Mais après la guerre, le modernisme privilégia un style et des sujets différents. Le changement dans les normes et les goûts littéraires fit en sorte que ses écrits commencèrent à tomber en défaveur auprès des critiques qui tentaient d’établir une distinction entre ce qu’ils appelaient la « littérature intellectuelle » et la « littérature peu intellectuelle ». Comme le sérieux sous-jacent de ses récits leur échappait à cause de l’humour et des intrigues classiques qu’ils recelaient, les critiques et universitaires masculins – en particulier les Canadiens agacés par sa popularité – décriaient en général son écriture « sentimentale » et « naïve », convenant seulement aux femmes et aux enfants. Ces détracteurs et, de plus en plus, les lecteurs sophistiqués (et ceux qui souhaitaient être considérés comme tels) voulaient une approche dure, mordante, épurée, ainsi qu’un contenu réaliste qui semblait approprié à un monde en évolution rapide marqué par la guerre, la criminalité, l’anxiété sexuelle, l’urbanisation et les nombreuses autres tensions de la modernité. Montgomery elle-même préférait les œuvres d’auteurs tels que sir Walter Scott, James Matthew Barrie, les Brontë et les poètes romantiques anglais. Dans une lettre à Weber datée du 29 avril 1929, elle prit un ton amusé et acide pour parler d’un roman qui satisfaisait aux critères modernistes, Strange fugitive, de Morley Edward Callaghan*, publié à New York en 1928. Dans une note inscrite à son journal quelques mois auparavant, elle avait déclaré que cet écrivain, plus jeune, était sans « vision, imagination [… ni] profondeur » et qu’il était « d’un ennui mortel ». Sa propre écriture, même débordante d’énergie, ne cadrait plus avec le nouveau credo. Son centre d’intérêt était la vie des femmes et des enfants ; son style narratif puisait ses racines dans la tradition orale des contes écossais ; son ton montrait une bienveillance perplexe envers les préjugés de la nature humaine et les luttes de pouvoir. Ses récits, pleins d’esprit et d’éclats sensuels de prose ornée, présentaient les dénouements heureux des romans traditionnels. Elle n’aimait pas l’obligation d’y « inclure une “morale” », mais, depuis ses débuts, savait qu’il fallait combler les attentes du public ; même en 1924, elle sentait qu’elle « devait le satisfaire encore un moment ».
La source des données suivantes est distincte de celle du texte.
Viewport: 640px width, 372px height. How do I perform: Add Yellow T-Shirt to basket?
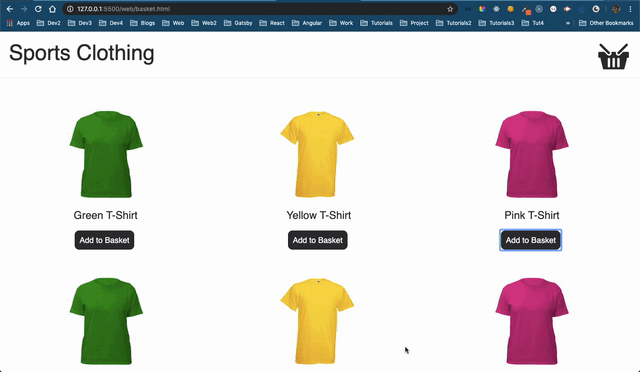point(318,240)
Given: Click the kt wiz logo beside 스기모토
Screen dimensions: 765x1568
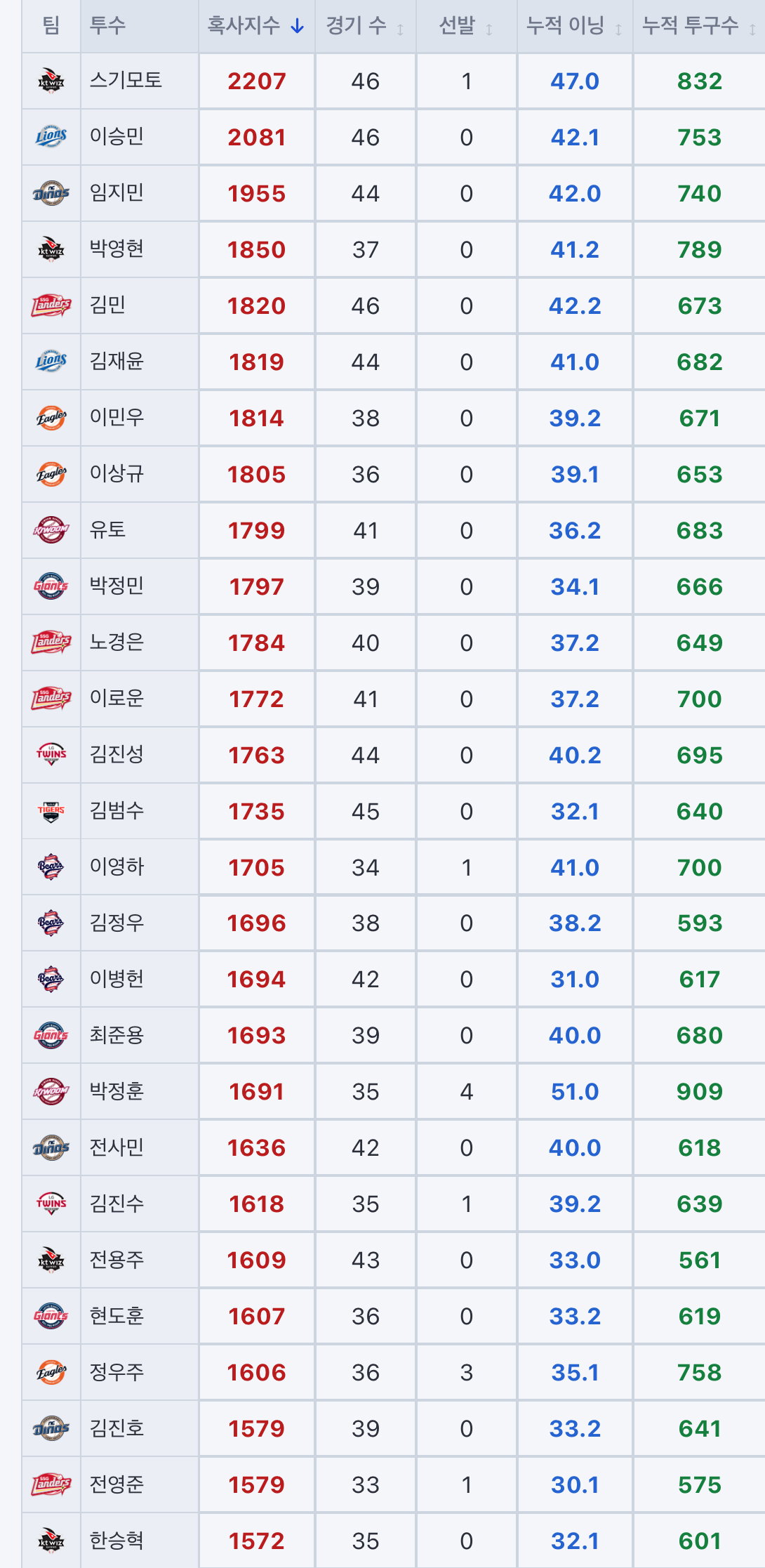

Montgomery déploya quelques efforts pour manifester sa sensibilité au changement. Dans The Blue Castle, publié en 1926, son unique roman se déroulant entièrement en Ontario (dans la communauté de Bala, où les Macdonald passèrent leurs vacances en 1922), l’un des personnages est une mère célibataire, et l’héroïne du roman demande en mariage un homme qui ne lui avait témoigné aucun intérêt romantique et que, par surcroît, sa famille et son milieu considéraient comme un « récidiviste ». Trois ans plus tard, dans Magic for Marigold, une femme médecin poursuit sa carrière après son mariage. Montgomery était exaspérée par ses éditeurs et lecteurs qui exigeaient des intrigues classiques et des dénouements bien soignés. Pendant qu’elle écrivait Emily climbs, elle se plaignit dans son journal, le 20 janvier 1924, de ne pas pouvoir décrire Emily Byrd Starr (une autre orpheline) comme étant sujette aux pulsions sexuelles normales d’une adolescente. Ironiquement, et étonnamment, les « simples petites histoires », comme elle les avait une fois qualifiées modestement, avaient à l’occasion été considérées comme des livres subversifs ou dangereux ; par exemple, The Blue Castle s’était bien vendu, mais il avait été banni de certaines bibliothèques.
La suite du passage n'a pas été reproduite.